Mahsa a reçu un coup de poing à l'arrière de la tête, par un homme qui la considérait probablement comme une moins que rien, comme un déchet ou comme une menace. Je n'ai aucun doute à ce sujet. La plupart d’entre nous en sont tout aussi certains, simplement parce que des choses similaires leurs sont arrivées.
Chacun et chacune d'entre nous a eu sa propre rencontre personnelle avec cette police, dont le nom n’a pas encore été traduit correctement à ce jour, pour ceux qui ne lisent pas le persan.
Beaucoup acceptent encore de le traduire par « police des mœurs », sans se poser de questions.
Une année est passée, depuis Mahsa, mais Mahsa n'est ni la première ni la seule à avoir été frappée ou agressée d'une façon ou d'une autre.
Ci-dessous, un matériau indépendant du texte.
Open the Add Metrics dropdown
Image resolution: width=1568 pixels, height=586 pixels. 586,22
Peu de temps avant sa mort, une jeune femme nommée Sepideh Rashno a été agressée par une autre jeune femme, une civile, qui a pris sur elle de lui rappeler que son hijab était inapproprié. Rashno lui a répondu sèchement et a tout enregistré avec son téléphone puis l'a mis en ligne.

Quelques jours après seulement, elle est apparue à la télévision d'état pour se repentir – pour dire qu'elle était désolée. Vous savez ce qu'on dit: les yeux sont les fenêtres de l'âme. Et bien chacun d'entre nous a vu son âme ce jour-là.
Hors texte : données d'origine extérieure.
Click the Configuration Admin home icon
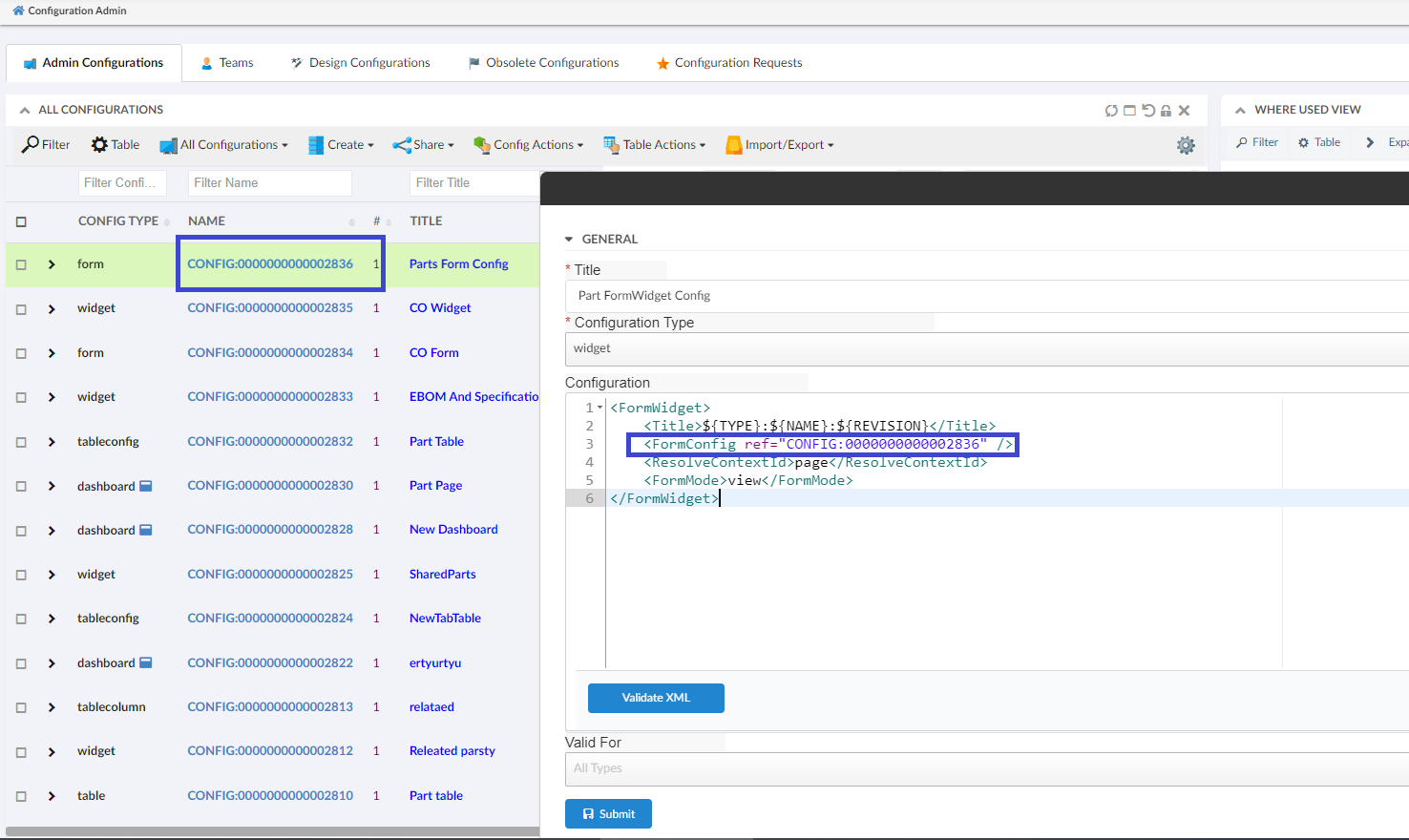 18,10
Et si nous suivons les grains de ce chapelet, un par un à travers l'Histoire, cela va bien au-delà d’un an seulement. Cela remonte à 100, peut-être 150 ans, peut-être plus encore: le cri pour la liberté, pour la démocratie, pour l'égalité, a commencé au moment où le peuple iranien a appris qu’il existe une chose appelée « République ».
Ils l'a appris des Français. On dit que les premiers livres contenant des informations sur ce concept abstrait furent importés de Turquie en Iran, à dos de mulets. Peut-être 100 exemplaires au début, puis 500, imprimés à Istanbul, et introduits ensuite clandestinement à travers les montagnes, probablement par les mêmes chemins qu'arpentent aujourd'hui nos "koolbar" (porteurs) kurdes qui transportent les pneus, les réfrigérateurs ou les téléviseurs sur leurs dos, là où les véhicules motorisés ne peuvent pas passer.